Luise I Pernar, MD1, Faith Robertson2, Eric G Sheu, MD, PhD1, Ali Tavakkoli1, David C Brooks1, Douglas S Smink1. 1Brigham and Women’s Hospital, 2Harvard Medical School
Introduction: Robotic-assisted surgery is used with increasing frequency in general surgery for applications as varied as foregut, pancreatic, and hindgut surgery. In spite of this increase in usage, the technology remains novel, and the learning curve is not yet defined. The purpose of this study was to review the literature on the learning curve in robotic general surgery to inform adopters of this technology.
Methods and Procedures: A PubMed search was performed using the terms ‘learning curve’, ‘robotic’, and ‘surgery’. This returned 647 abstracts for manuscripts published between March 1999 and July 2015. Full-length articles for abstracts meeting inclusion criteria (written in English, reporting original work, focus on general surgery operations, and with explicit statistical methods), were reviewed in detail. In total, 25 articles were reviewed for potential inclusion in analysis; one was excluded after review as it did not focus on a specific procedure.
Results: The 24 remaining articles included colorectal (10 articles, 42%), foregut or bariatric (8, 33%), solid organ (4, 17%), and biliary (2, 8%) surgery. Fifteen of 24 (63%) articles report single-surgeon experiences; the study samples varied from 32 (biliary surgery) to 200 (pancreatic surgery) cases. Cumulative sum method was the most frequent statistical method employed to determine the learning curve (17, 71%). Time was used as a variable to examine the learning curve in all studies (100%); outcomes were included in 9 studies (38%) to help delineate the learning curve. In 9 studies (38%) the authors identified three phases of the learning curve. Numbers of cases needed to achieve plateau performance were wide-ranging and ranges were similar for different kinds of operations: 25-75 cases for colorectal, 10-95 for foregut or bariatric, and 10-80 for solid organ surgery.

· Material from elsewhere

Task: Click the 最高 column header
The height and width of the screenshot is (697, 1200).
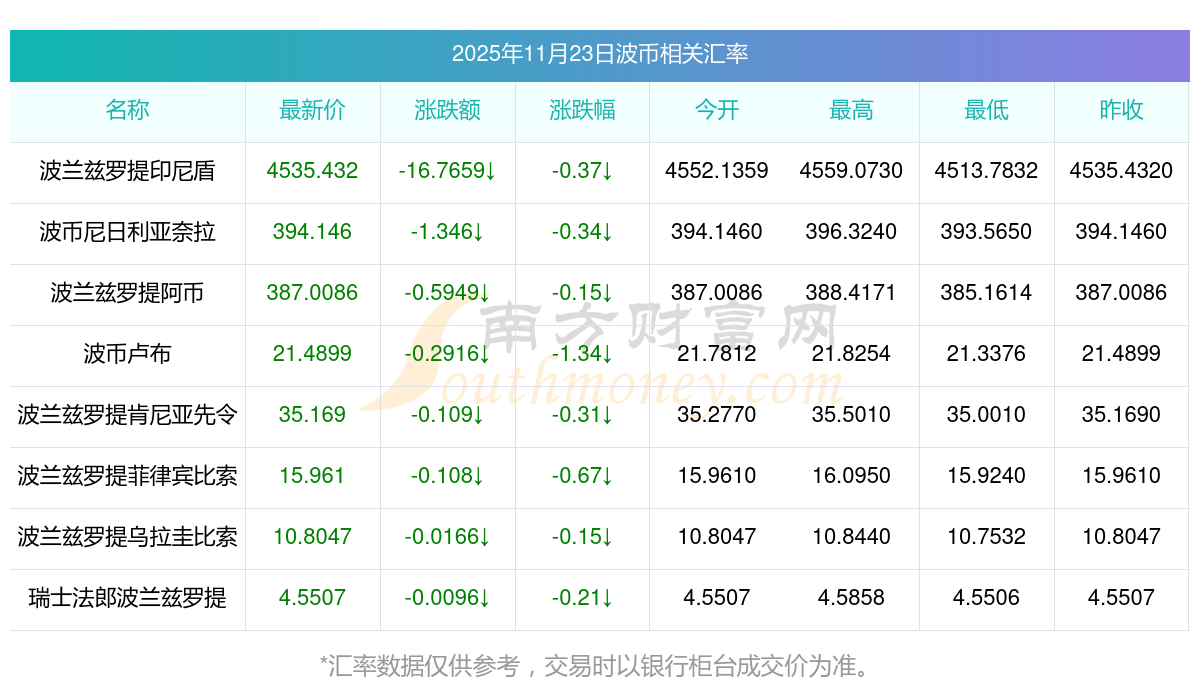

Conclusions: Although robotic surgery is increasingly utilized in general surgery, the literature provides few guidelines on the learning curve for adoption. Although the sample of articles is heterogeneous, time is the most common proxy for the learning curve. The number of cases needed to achieve plateau performance varies by case type and the learning curve may have multiple phases as surgeons add more complex cases to their case mix with experience. The available literature lacks a uniform assessment of outcomes and complications, which would arguably reflect expertise in a more meaningful way than time to perform the operation alone.